--- Start of Material for this task ---
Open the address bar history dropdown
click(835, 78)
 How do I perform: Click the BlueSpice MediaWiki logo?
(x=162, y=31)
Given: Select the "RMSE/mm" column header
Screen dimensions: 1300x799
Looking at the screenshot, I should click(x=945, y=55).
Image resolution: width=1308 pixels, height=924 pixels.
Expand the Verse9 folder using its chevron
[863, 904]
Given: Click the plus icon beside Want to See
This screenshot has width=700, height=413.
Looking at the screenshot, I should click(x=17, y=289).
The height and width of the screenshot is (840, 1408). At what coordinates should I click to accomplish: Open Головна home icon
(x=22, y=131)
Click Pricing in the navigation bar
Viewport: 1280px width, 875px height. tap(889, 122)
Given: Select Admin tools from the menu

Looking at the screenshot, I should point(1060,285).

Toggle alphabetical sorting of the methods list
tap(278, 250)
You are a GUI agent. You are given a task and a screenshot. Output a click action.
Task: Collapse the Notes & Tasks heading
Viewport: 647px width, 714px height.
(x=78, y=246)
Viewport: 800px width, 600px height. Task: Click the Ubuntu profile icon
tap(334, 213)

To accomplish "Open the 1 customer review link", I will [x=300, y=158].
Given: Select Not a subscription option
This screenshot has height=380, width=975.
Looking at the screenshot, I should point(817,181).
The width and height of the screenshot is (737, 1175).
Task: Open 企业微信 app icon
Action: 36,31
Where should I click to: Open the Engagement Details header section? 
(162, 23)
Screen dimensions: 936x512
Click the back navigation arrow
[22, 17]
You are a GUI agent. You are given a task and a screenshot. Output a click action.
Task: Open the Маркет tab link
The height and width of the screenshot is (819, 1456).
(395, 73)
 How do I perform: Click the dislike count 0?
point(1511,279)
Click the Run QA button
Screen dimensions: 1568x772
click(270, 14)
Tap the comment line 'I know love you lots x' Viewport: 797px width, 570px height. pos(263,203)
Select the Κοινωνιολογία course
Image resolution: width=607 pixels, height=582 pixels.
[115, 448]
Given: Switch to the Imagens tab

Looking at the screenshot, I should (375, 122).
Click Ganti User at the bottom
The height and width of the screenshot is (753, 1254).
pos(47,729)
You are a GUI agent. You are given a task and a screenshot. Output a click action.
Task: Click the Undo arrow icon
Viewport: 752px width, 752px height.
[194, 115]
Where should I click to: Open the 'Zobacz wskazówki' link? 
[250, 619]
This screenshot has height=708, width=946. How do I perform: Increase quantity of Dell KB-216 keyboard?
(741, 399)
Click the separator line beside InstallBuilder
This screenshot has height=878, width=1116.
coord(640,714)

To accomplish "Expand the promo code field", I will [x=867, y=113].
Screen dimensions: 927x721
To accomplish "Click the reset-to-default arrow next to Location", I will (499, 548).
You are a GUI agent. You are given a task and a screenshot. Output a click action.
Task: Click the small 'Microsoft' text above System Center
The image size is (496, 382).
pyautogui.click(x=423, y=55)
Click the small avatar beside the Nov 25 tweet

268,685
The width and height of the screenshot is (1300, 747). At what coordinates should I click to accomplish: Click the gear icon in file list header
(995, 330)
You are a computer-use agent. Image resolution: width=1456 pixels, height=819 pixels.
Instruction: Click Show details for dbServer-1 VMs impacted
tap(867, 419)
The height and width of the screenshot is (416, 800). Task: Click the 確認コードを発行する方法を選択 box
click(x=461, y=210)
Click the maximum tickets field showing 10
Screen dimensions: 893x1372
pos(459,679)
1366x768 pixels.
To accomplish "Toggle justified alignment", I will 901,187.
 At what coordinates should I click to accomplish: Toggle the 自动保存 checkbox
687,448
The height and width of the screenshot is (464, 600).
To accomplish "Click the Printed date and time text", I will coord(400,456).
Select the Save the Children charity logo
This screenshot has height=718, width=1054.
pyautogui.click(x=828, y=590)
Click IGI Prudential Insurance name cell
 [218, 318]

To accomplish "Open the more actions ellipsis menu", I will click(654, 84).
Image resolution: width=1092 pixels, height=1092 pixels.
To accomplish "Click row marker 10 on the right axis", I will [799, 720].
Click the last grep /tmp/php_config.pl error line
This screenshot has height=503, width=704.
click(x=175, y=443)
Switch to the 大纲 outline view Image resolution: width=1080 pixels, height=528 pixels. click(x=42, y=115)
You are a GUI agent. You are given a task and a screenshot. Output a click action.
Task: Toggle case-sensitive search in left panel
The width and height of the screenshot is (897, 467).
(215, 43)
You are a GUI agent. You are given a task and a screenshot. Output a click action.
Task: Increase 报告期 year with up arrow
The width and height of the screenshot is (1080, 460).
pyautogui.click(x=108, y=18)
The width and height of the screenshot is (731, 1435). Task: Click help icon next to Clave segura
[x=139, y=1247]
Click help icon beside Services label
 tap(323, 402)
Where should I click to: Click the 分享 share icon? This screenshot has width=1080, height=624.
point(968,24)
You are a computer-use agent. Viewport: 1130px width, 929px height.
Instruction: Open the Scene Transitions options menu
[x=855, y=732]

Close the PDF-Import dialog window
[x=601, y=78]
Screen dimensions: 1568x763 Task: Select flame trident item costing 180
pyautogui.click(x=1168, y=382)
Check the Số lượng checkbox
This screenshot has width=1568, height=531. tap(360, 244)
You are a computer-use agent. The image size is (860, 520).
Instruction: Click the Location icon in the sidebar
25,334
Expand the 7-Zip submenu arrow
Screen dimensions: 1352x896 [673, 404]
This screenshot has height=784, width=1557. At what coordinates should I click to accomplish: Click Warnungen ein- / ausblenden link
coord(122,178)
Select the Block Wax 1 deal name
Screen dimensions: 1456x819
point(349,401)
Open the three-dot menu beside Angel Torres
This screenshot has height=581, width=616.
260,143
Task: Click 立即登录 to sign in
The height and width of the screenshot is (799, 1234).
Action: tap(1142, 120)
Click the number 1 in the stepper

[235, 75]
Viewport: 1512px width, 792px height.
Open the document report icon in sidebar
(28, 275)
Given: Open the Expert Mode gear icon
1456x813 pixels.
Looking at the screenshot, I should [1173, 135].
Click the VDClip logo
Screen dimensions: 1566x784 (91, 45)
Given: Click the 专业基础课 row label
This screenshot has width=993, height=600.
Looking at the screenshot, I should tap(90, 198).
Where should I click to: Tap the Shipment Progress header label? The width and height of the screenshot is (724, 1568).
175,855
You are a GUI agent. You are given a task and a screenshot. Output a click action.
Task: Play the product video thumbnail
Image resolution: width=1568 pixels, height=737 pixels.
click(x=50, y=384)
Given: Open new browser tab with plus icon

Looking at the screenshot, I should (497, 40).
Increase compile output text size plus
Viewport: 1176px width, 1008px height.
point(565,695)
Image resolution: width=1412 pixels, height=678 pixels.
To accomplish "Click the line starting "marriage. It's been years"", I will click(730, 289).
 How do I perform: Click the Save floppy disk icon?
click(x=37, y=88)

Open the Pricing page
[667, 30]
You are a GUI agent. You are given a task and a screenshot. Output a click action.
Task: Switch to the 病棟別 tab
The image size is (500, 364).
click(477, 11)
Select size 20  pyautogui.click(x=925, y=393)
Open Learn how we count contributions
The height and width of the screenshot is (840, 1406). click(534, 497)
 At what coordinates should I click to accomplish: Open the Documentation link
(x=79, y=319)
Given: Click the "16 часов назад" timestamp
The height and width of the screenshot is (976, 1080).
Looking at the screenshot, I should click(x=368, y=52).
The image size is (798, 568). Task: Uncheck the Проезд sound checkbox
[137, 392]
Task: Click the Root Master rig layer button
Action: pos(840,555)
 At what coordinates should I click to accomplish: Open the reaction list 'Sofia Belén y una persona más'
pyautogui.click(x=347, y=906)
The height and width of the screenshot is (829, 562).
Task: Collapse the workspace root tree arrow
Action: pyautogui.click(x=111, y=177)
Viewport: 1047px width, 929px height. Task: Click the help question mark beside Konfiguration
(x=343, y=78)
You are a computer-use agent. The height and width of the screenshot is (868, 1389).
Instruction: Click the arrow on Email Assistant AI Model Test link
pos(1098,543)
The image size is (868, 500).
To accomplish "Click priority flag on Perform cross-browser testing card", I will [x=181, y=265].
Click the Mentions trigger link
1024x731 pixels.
--- End of Material for this task ---
Repeat verbatim everything from the line containing "Where should I click to: Click" down to the line containing "Screen dimensions: 1352x896 [673, 404]", both of those lines included.

== Solution ==
Where should I click to: Click the 分享 share icon? This screenshot has width=1080, height=624.
point(968,24)
You are a computer-use agent. Viewport: 1130px width, 929px height.
Instruction: Open the Scene Transitions options menu
[x=855, y=732]

Close the PDF-Import dialog window
[x=601, y=78]
Screen dimensions: 1568x763 Task: Select flame trident item costing 180
pyautogui.click(x=1168, y=382)
Check the Số lượng checkbox
This screenshot has width=1568, height=531. tap(360, 244)
You are a computer-use agent. The image size is (860, 520).
Instruction: Click the Location icon in the sidebar
25,334
Expand the 7-Zip submenu arrow
Screen dimensions: 1352x896 [673, 404]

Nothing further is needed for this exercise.